Validates that CSV files match their redefinition metadata before database ingestion. This function is designed to be called from Quarto notebooks and will stop notebook execution if mismatches are detected.
Usage
check_data_integrity(
d,
dataset_name = "Dataset",
halt_on_fail = TRUE,
display_format = "DT",
verbose = TRUE
)
Arguments
- d
List output from read_csv_files() containing CSV and redefinition data
- dataset_name
Name of dataset for display purposes (e.g., "NOAA CalCOFI Database")
- halt_on_fail
Logical, whether to set knitr eval=FALSE on failure (default: TRUE)
- display_format
Format for displaying changes: "DT" (DataTable), "kable", or "print" (default: "DT")
- verbose
Logical, print detailed messages (default: TRUE)
Value
List with:
passed: Logical indicating if integrity check passed
changes: Full changes object from detect_csv_changes()

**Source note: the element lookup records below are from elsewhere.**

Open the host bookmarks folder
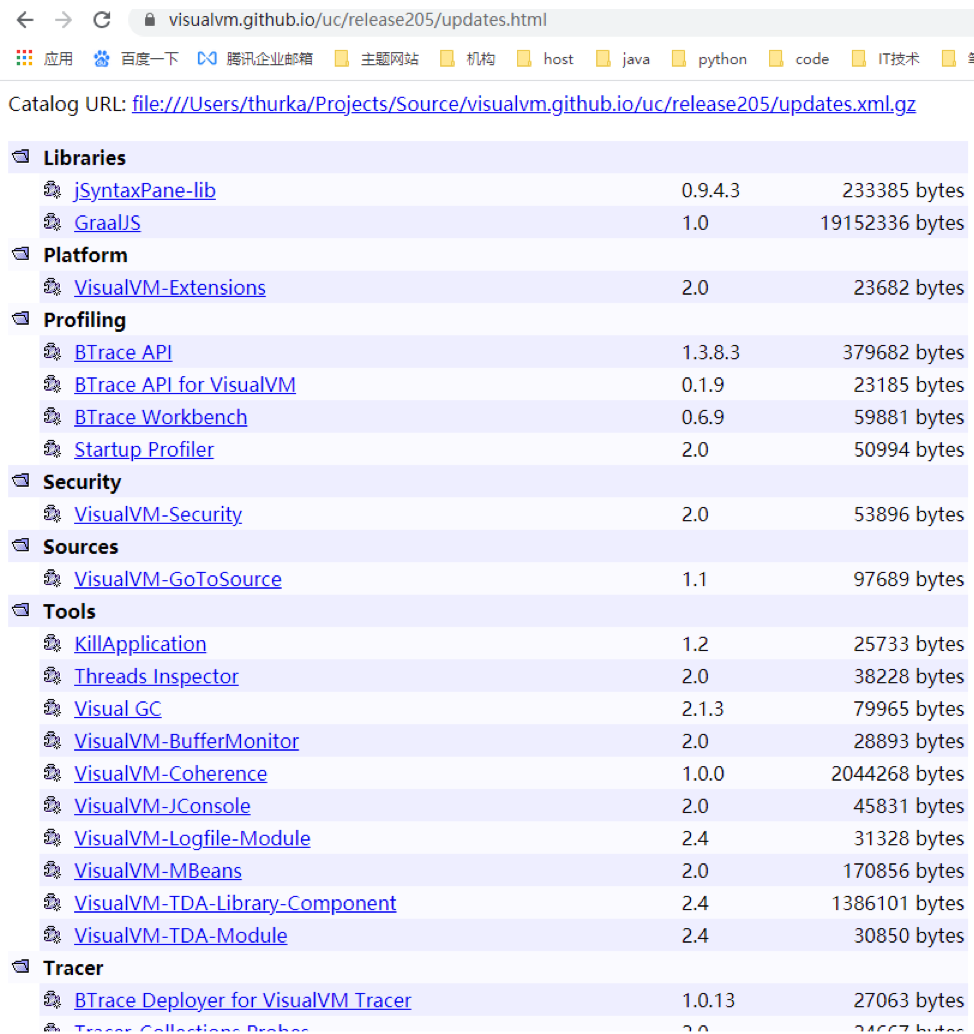974x1034 pixels. click(546, 59)
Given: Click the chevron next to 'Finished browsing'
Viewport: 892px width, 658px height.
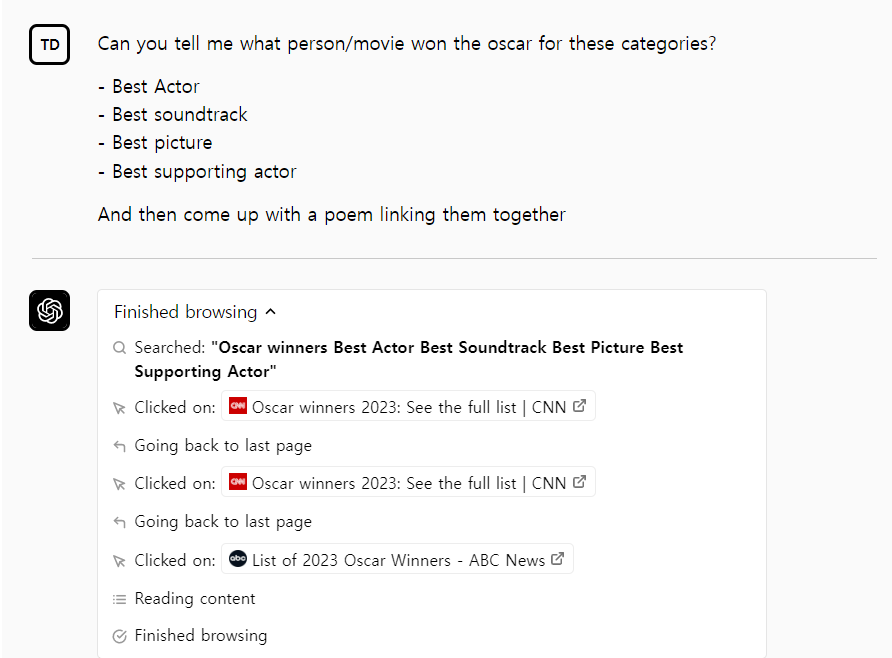Looking at the screenshot, I should 270,311.
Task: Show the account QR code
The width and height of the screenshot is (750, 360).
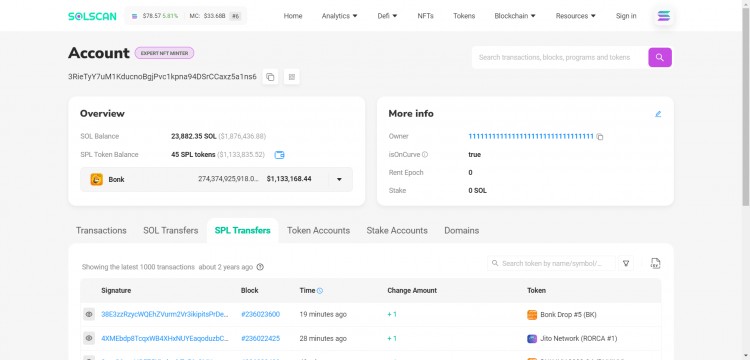Action: 292,77
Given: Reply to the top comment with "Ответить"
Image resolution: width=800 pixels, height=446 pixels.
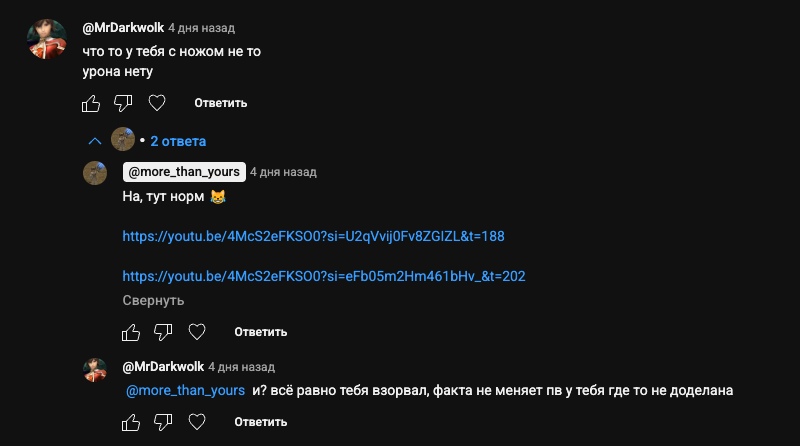Looking at the screenshot, I should [x=221, y=103].
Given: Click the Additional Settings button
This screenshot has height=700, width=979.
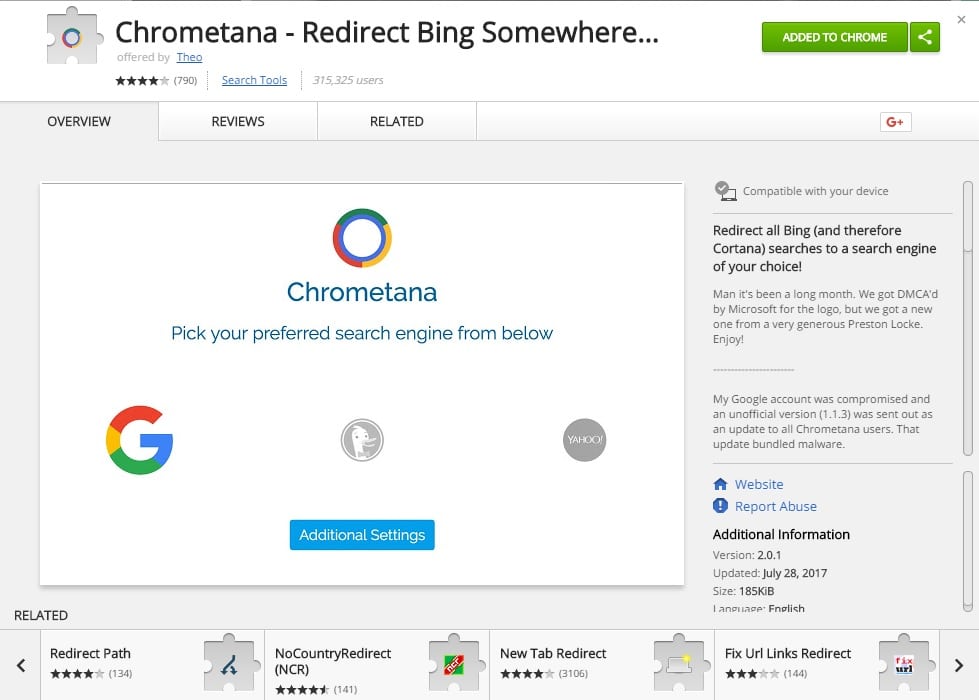Looking at the screenshot, I should 362,535.
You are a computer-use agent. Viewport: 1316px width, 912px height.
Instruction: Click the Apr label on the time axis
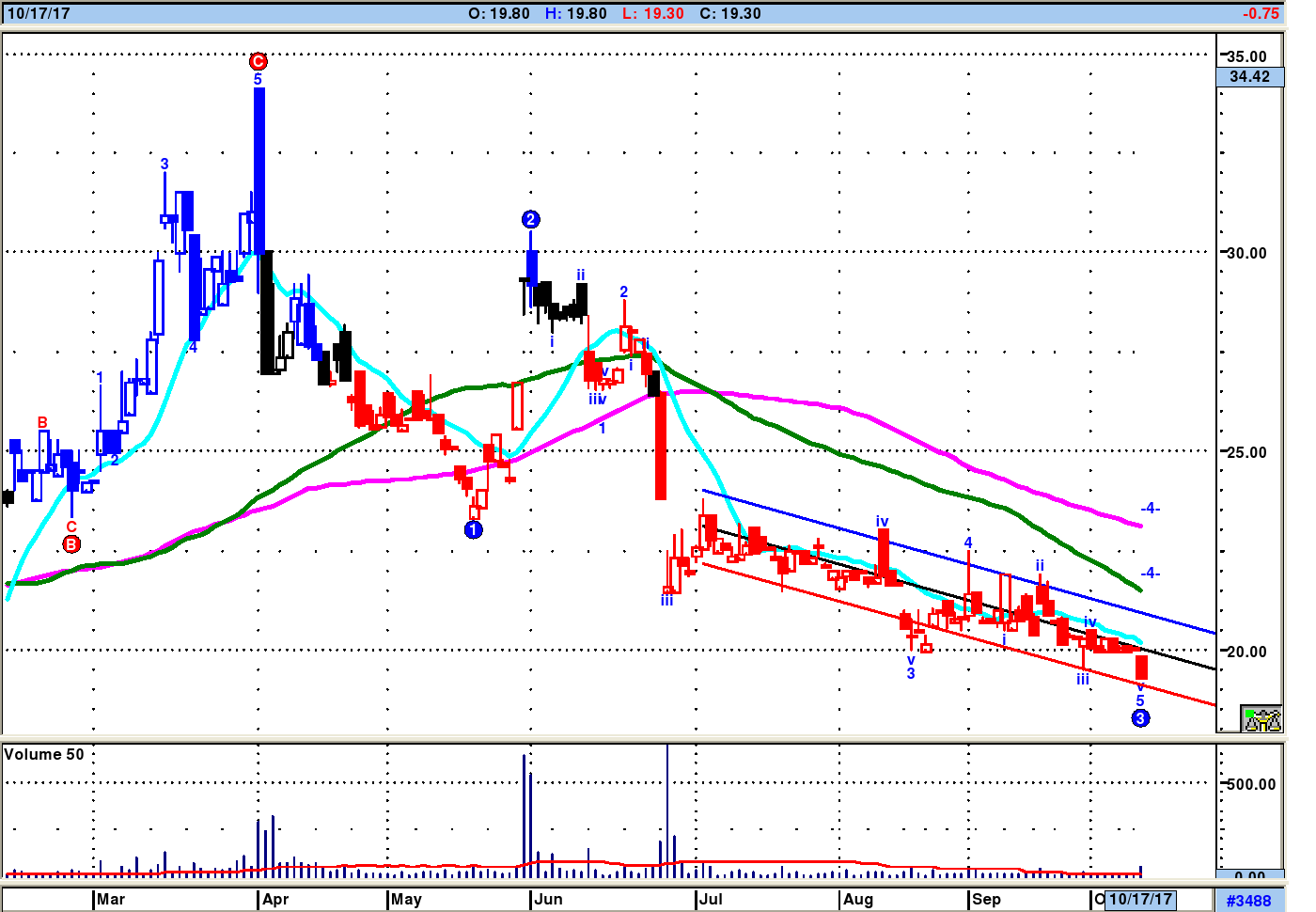click(x=275, y=899)
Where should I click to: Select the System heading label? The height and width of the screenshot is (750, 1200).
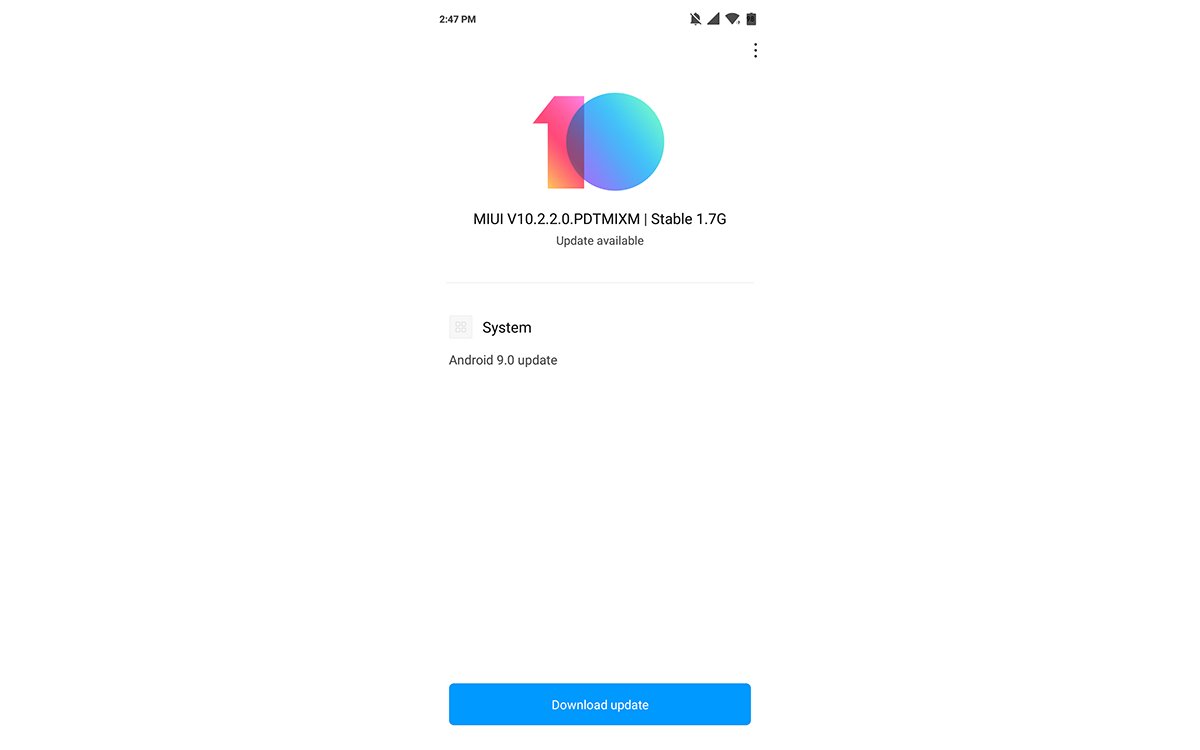[507, 328]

n_changes: Number of changes detected
message: Character string with markdown-formatted message
Details
The function:
Detects changes between CSV files and redefinitions using detect_csv_changes()
Prints summary statistics of detected changes
Displays interactive table of changes if any exist
Returns appropriate status for notebook control flow
When called from a Quarto notebook in an output: asis chunk, this function will render markdown messages and can control chunk evaluation via knitr options.
Examples
if (FALSE) { # \dontrun{
# In a Quarto notebook chunk with output: asis
d_noaa <- read_csv_files("swfsc.noaa.gov", "calcofi-db")
integrity_check <- check_data_integrity(
d = d_noaa,
dataset_name = "NOAA CalCOFI Database"
)
# Continue only if check passed
if (!integrity_check$passed) {
stop("Data integrity check failed")
}
} # }